There are more important things in this world than Coral Reefs for mankind to survive.
FRC!
Bad science grows like weeds. Pull one up, ten more grow. And there is always someone like Ove Hoegh-Guldberg around to lead the charge.
UCK!
The Money continues to flow...for research calling out the dangers from Climate change....
Good Reef, Charlie Brown!
In otherwords, the reef grew faster than expected for ten years in a row from a severe metrological event. If, as the climate change trend suggests, we start to see coral bleaching...
Uh, the trend was one event and ten years of spontainous rapid growth. The "trend" was NON-Bleaching!

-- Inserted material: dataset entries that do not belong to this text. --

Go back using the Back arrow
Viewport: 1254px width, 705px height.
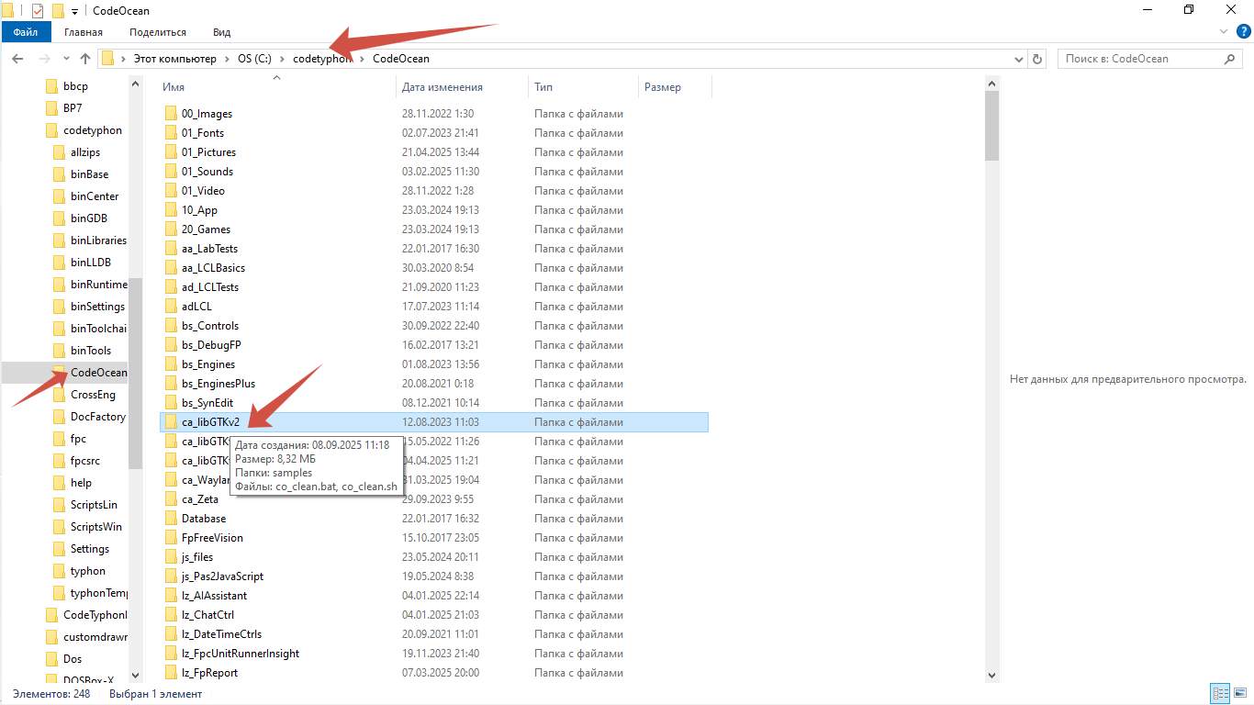tap(17, 59)
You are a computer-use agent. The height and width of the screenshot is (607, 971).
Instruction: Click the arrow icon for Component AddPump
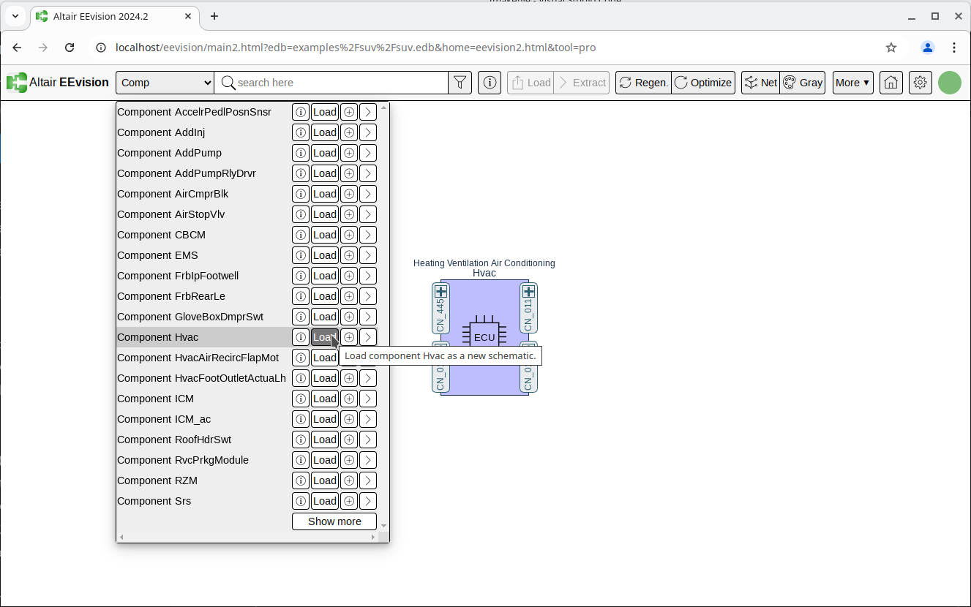coord(368,153)
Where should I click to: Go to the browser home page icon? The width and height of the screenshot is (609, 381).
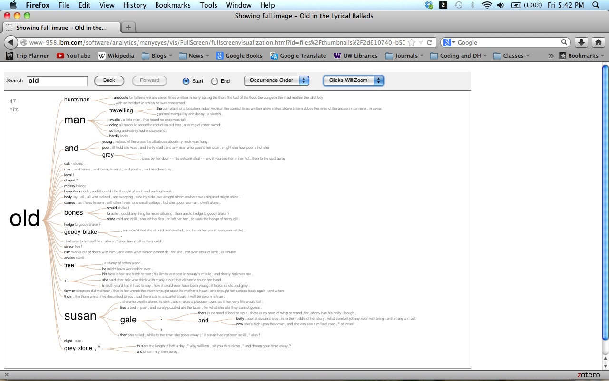coord(599,42)
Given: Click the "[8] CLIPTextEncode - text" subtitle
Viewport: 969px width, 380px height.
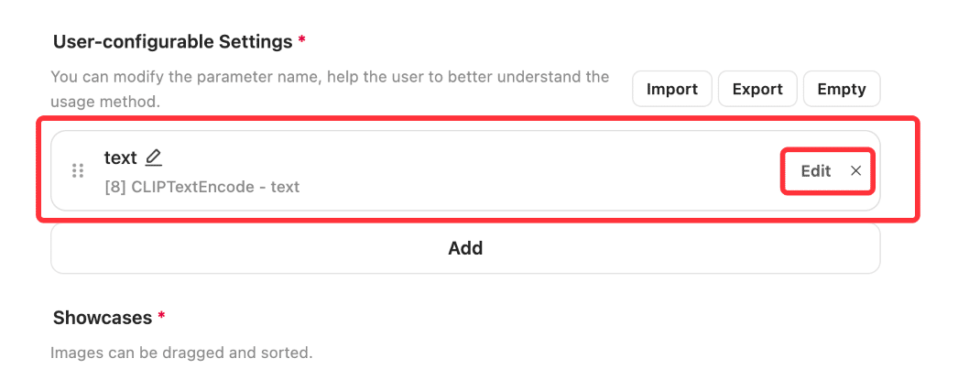Looking at the screenshot, I should coord(202,187).
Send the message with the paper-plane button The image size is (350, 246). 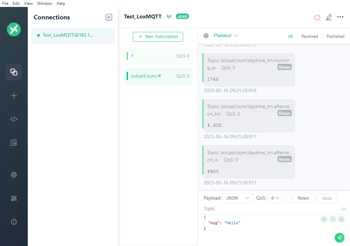click(340, 237)
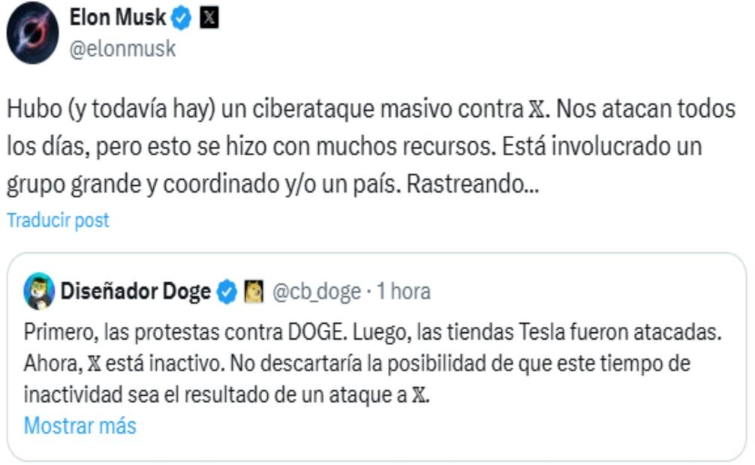Click the '1 hora' timestamp
The image size is (755, 465).
click(403, 292)
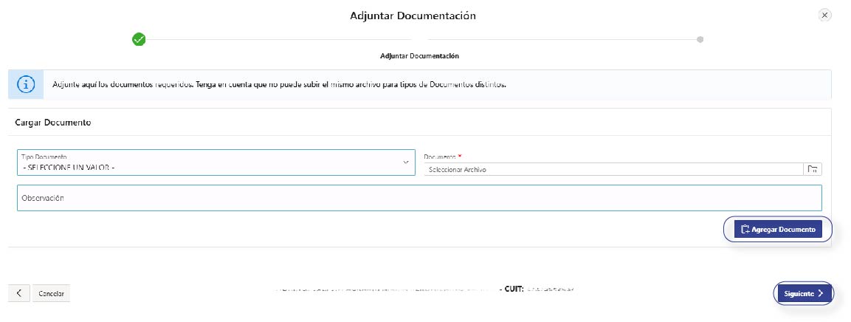The height and width of the screenshot is (322, 851).
Task: Open file browser via folder icon
Action: tap(812, 169)
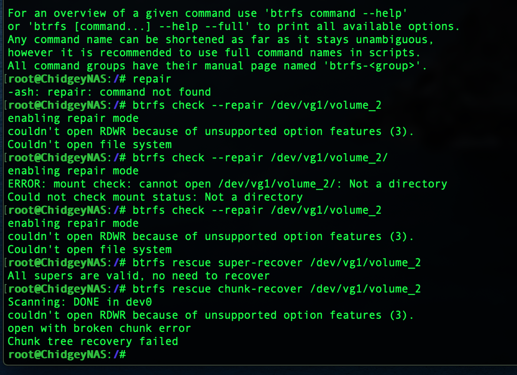The width and height of the screenshot is (517, 375).
Task: Click the RDWR error below 'Scanning: DONE'
Action: click(x=211, y=315)
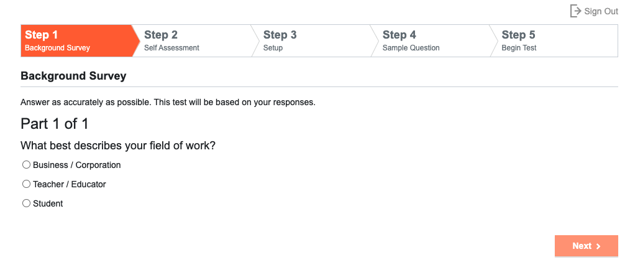This screenshot has height=275, width=630.
Task: Open the Step 2 Self Assessment tab
Action: click(x=193, y=40)
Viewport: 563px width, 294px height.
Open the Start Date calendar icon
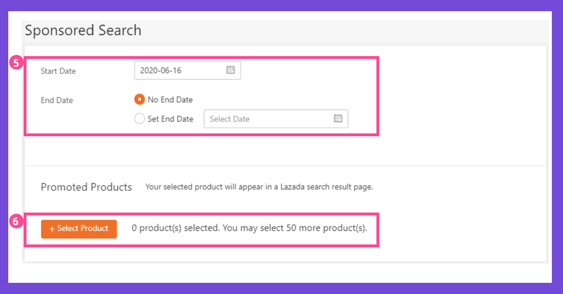click(x=230, y=70)
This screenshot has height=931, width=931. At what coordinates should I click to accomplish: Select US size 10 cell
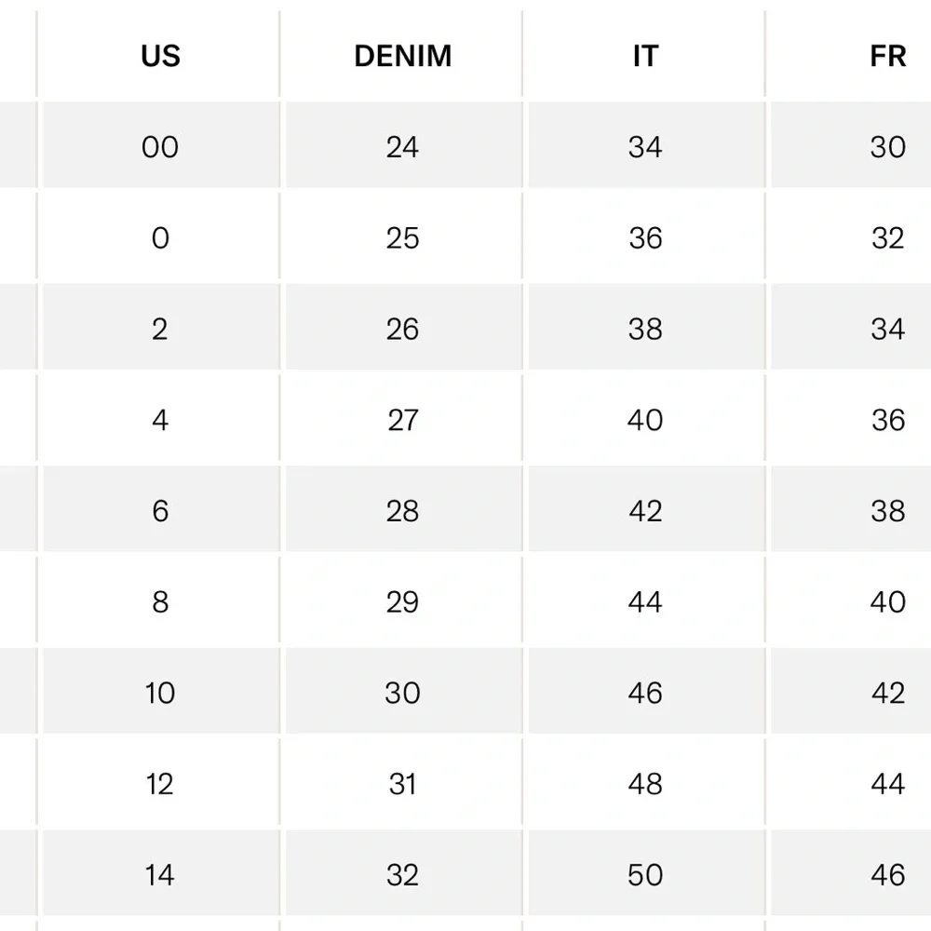[160, 693]
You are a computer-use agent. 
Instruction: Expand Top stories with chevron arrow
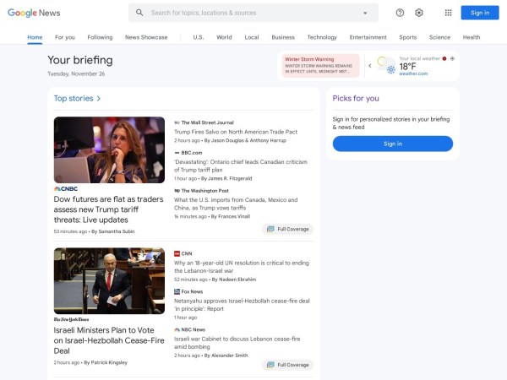pyautogui.click(x=99, y=99)
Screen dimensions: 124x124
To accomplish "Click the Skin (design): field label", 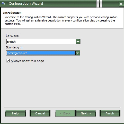I will click(x=14, y=47).
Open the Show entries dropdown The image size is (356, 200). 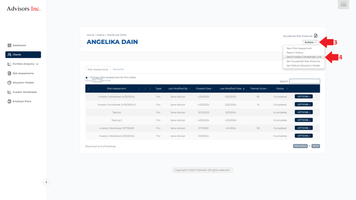tap(97, 80)
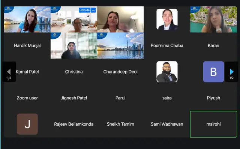
Task: Select the purple B avatar tile
Action: (213, 72)
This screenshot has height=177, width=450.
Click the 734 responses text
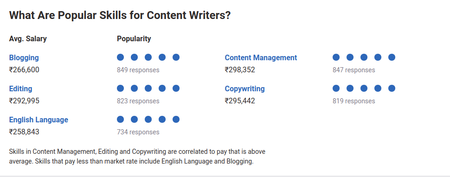click(138, 132)
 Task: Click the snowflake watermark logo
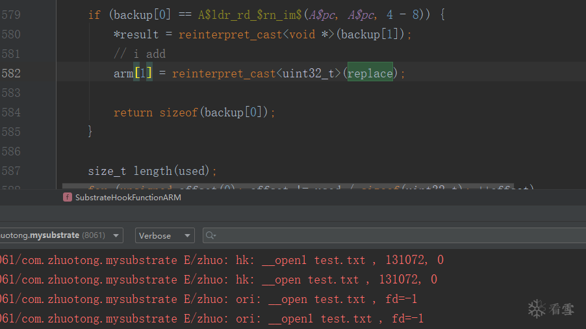tap(537, 309)
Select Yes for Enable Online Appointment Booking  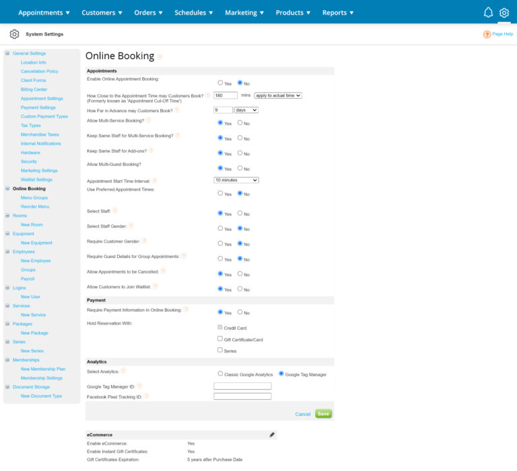tap(220, 83)
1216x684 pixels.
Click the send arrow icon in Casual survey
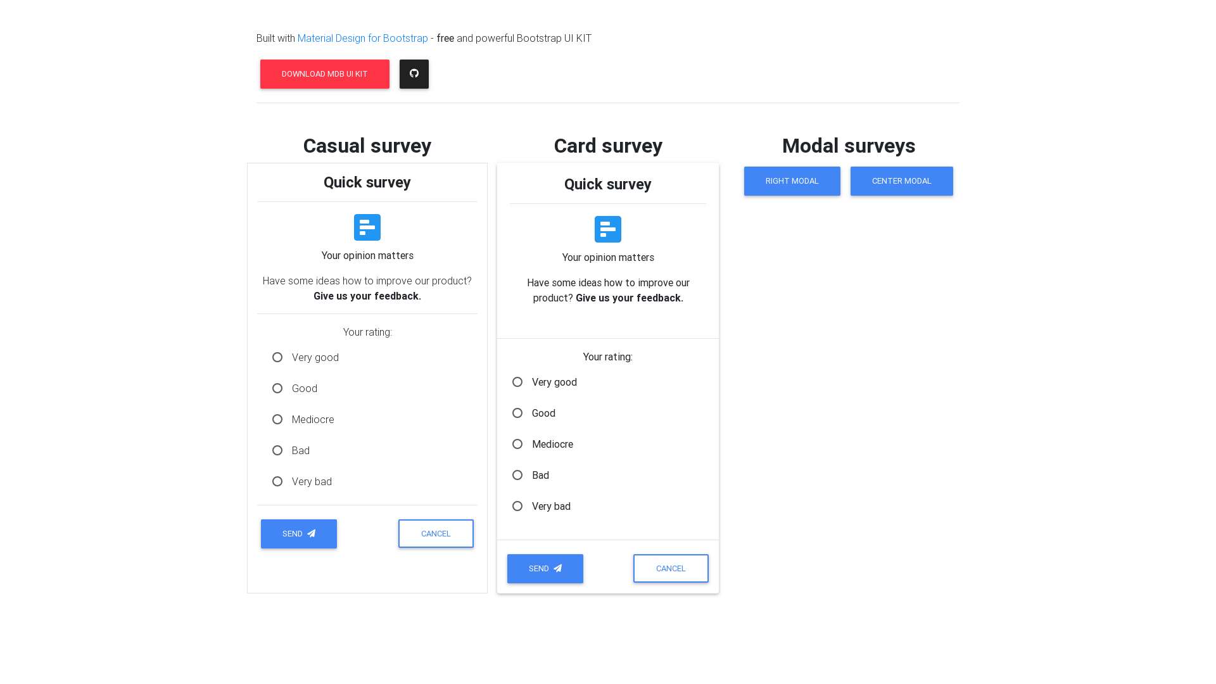[x=312, y=533]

By preventing illegal fishing...
Obviously these idiots never spent any time diving, as fish EAT Coral. I really have come to believe that those who refuse reality and make up make believe worlds to excuse making laws against people are passive Psycopaths. They may not pick up an axe to murder people, but they spend their lives picking up pens to do the same thing.
We still have major areas of dead coral down here in the fab Fla. Keys. But, I’ll give you an example of how it all works.
During an excavation a salvor screwed up and dug a huge metal blade of sorts into the marl bottom near Hawk’s channel a few miles from the coral reef.
Several years later an examination of the same scrape of the coral revealed substantial coral growth.
When the libs cry the sky is falling in whatever venue they chose,usually the sky never falls.
Who knew....
Good news indeed!
Wifey wants to do another Caribbean cruise, I enjoy snorkeling.. St maarten, St Thomas’s St john, caaymans and Cancun and Hawaii ,, damn near drown and got sick as a dog one time,, ear plugs might have helped. :-)
Yup. You can actually hear it if you are close to them underwater.
lol
I had a talk with a friend down in Key West regarding coral reefs. Mel was extracting wrecked Spanish galeons and found some of the ship parts were under three feet of coral, solid coral.
So, did the ship hit the reef so hard that it came to rest three feet deep beneath solid coral? Or did the coral grow over it? Remember, all you lurking Libtards, that coral IS harder than wood.
Time’s up! All who guessed the coral grew over the ships guessed right.
Now, consider that coral can lay down a foot of solid reef in 100 years. The Plate Fleet, and others like it, was lost about 300 years ago - and have proportionate amounts of coral over parts of them.
Bleaching is a naturally occurring and recurring event. If corals were any slight bit as fragile as enviro-commies claim, they would have gone extinct long ago.